▸ **Text to read**
• • • • • • •

Anonymous 0 Comments

I think you might mean the difference between sharpening a blade and honing it with a honing rod, the latter straightens out tiny knicks and dents in the blade

Anonymous 0 Comments

When a knife is used, the edge accumulates damage over time by either chipping off or bending over to a side.

When you use a rod on a knife, you’re just pushing all the bits that are bent back towards the center. There won’t be an impact to any parts of the blade that are chipped.

When you sharpen a knife, you’re removing material from the edge to create a new edge. If there are any bits of the blade that are chipped, they’ll be removed via the sharpening process.

Anonymous 0 Comments

When I knife gets “dull”, one of two things is happening.

– The edge of the knife is still sharp, but it has bent or rolled slightly to one side or the other. [Here is a picture](https://www.globeequipment.com/learning-center/wp-content/uploads/2018/02/Victorinox_Honing-Graphic-1.jpg). This is known as the knife being out of ‘true’ – it isn’t _actually_ dull because the edge is still there – and can be corrected with a honing steel. By gliding the knife down the steel, the edge is bent back to true which improves performance. This is known as honing – **not** sharpening.

– The edge of the knife is worn down and is no longer sharp. [Here is another picture](https://cdn.shopify.com/s/files/1/0017/6632/6345/files/dull_knife_sharp_knife_compare.jpg?v=1553939104). No amount of honing will fix this because the edge is actually gone. You have to sharpen this knife – remove material from the cutting edge to get it back sharp again. **This** is sharpening.

Anonymous 0 Comments

Imagine zooming waaaaaay in on the edge of a knife. Not for real – keep those blades away from your eyes! – but in your imagination. Imagine looking at the front of the blade, and zooming in so close that the edge of the knife is a tall, skinny triangle.

Two things can happen when you use the knife:

* The tip of that triangle can get shoved over to the side, due to being pushed against the cutting board (or whatever you’re cutting). You fix this by **honing** it – using that rod you mentioned to just shove the tip back into alignment.
* You can easily hone a knife yourself, and there’s no harm in doing it often.
* The tip of that triangle can get worn down, so now it’s rounded instead of pointy. No amount of shoving that edge around will help – if it’s rounded, then it’s rounded no matter how you hone it. You fix this by **sharpening** it, which involves literally grinding away at the blade and removing the sides of the rounded-off edge to make it a sharp triangle-tip again.
* Yes, this means the knife technically gets a little smaller each time it’s sharpened. If you keep sharpening it often enough, eventually you’ll have no more knife left.
* You can *not* easily do this yourself; it requires training and experience. Luckily it doesn’t have to be done often at all (for the average home cook).

• • • • • • •

▸ **Prompt A**
Convert part of the entries into a Markdown table with a Row column and an Entry line column, skipping blank lines. Begin at the entry line that contains "The width and height of the screenshot is (1099, 762).", and stop after the last line of the entries.
The knife-sharpening text and the entries come from unrelated sources.

• • • • • • •

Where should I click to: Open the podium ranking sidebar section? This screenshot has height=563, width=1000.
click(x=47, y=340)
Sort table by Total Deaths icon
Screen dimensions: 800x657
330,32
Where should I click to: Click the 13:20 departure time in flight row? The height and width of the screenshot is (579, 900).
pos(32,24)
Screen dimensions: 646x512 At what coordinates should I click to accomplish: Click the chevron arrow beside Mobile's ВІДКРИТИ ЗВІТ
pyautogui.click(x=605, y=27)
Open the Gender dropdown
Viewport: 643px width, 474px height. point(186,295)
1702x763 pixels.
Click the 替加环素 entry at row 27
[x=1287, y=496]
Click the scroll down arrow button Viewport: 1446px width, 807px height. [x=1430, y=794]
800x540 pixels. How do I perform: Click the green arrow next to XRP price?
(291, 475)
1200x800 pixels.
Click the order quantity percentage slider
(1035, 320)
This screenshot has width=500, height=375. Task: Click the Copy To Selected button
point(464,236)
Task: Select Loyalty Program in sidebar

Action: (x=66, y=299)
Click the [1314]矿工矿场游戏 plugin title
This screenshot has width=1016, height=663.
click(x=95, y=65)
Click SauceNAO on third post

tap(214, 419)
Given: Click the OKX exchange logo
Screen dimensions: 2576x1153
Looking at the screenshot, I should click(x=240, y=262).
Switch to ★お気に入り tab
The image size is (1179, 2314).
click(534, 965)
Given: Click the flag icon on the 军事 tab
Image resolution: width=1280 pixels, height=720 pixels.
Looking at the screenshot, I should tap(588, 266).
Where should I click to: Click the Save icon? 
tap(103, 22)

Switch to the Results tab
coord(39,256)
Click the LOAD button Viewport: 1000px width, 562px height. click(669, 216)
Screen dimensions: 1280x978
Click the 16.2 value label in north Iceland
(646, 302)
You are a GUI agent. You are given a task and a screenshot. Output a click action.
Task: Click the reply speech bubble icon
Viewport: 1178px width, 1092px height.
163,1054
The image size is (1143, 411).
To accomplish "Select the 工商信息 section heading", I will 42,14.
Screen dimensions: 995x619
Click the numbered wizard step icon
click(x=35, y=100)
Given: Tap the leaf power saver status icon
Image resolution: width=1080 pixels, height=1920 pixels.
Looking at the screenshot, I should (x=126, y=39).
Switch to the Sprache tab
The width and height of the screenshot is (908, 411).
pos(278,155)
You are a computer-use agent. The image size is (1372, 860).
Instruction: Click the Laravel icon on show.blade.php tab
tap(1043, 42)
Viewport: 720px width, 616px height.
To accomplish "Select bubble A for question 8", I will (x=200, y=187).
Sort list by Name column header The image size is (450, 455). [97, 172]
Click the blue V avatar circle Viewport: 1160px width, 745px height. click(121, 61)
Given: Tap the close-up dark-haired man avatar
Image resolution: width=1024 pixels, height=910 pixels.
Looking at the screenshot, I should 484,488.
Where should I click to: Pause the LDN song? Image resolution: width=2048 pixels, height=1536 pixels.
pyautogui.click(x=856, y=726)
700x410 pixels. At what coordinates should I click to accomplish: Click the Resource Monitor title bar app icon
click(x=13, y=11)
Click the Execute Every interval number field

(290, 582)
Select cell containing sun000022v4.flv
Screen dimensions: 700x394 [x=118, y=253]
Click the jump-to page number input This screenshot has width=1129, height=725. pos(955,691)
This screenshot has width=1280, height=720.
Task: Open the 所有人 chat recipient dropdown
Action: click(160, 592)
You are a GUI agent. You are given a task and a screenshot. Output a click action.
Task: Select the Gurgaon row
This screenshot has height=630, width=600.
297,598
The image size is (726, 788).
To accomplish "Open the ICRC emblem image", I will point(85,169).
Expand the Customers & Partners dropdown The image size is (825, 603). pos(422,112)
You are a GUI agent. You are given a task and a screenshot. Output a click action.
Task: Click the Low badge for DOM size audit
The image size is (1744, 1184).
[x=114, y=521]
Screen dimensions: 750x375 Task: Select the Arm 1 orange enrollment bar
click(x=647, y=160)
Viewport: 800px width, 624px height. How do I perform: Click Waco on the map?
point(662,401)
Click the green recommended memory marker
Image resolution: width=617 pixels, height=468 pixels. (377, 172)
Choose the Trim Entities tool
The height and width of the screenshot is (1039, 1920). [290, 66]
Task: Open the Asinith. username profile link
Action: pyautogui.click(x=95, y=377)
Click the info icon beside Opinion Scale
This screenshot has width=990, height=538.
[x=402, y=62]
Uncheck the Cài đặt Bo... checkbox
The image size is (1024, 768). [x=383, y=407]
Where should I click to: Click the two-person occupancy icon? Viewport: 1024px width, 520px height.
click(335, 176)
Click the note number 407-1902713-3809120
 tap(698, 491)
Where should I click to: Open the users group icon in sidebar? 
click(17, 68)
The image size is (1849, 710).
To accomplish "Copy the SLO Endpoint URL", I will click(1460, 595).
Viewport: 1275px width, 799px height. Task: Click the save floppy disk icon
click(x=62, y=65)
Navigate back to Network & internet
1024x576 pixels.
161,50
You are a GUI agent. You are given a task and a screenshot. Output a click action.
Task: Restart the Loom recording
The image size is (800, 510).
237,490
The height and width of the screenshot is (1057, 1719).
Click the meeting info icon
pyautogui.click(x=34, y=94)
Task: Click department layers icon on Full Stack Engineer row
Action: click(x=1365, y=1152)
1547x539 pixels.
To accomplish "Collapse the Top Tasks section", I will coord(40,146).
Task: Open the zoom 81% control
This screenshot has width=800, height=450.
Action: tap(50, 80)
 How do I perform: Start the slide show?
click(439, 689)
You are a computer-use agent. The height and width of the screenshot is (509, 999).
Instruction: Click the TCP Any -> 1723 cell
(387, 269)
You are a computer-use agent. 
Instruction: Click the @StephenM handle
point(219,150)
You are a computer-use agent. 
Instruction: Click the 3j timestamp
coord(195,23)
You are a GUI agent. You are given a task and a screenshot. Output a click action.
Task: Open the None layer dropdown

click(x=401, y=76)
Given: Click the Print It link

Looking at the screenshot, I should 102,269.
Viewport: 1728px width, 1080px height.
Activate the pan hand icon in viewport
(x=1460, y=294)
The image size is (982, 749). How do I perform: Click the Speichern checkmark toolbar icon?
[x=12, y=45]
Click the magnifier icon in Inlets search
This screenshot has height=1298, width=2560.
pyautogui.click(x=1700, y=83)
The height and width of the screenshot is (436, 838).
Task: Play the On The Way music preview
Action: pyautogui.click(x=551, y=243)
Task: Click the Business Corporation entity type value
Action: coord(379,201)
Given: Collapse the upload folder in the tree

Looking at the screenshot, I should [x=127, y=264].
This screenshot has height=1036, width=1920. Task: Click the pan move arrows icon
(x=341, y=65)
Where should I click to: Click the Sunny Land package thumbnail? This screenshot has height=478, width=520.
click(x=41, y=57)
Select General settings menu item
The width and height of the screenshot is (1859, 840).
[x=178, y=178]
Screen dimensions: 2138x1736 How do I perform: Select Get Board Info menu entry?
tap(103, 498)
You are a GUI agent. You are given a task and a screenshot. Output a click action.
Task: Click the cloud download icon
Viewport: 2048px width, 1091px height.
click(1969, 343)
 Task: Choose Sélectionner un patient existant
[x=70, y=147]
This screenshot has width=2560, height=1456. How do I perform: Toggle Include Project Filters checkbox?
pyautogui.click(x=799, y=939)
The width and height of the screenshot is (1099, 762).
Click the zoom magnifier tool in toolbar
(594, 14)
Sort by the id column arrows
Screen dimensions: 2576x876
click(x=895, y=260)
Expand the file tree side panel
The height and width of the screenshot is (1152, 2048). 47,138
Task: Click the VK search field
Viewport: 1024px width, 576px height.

• • • • • • •

▸ **Prompt B**
Output the passage of the knife-sharpening text word for word, beginning at the words "I think you" and stopping after "over to a side.".

▸ **Problem solution A**
| Row | Entry line |
|---|---|
| 1 | The width and height of the screenshot is (1099, 762). |
| 2 | Click the zoom magnifier tool in toolbar |
| 3 | (594, 14) |
| 4 | Sort by the id column arrows |
| 5 | Screen dimensions: 2576x876 |
| 6 | click(x=895, y=260) |
| 7 | Expand the file tree side panel |
| 8 | The height and width of the screenshot is (1152, 2048). 47,138 |
| 9 | Task: Click the VK search field |
| 10 | Viewport: 1024px width, 576px height. |

▸ **Problem solution B**
I think you might mean the difference between sharpening a blade and honing it with a honing rod, the latter straightens out tiny knicks and dents in the blade

Anonymous 0 Comments

When a knife is used, the edge accumulates damage over time by either chipping off or bending over to a side.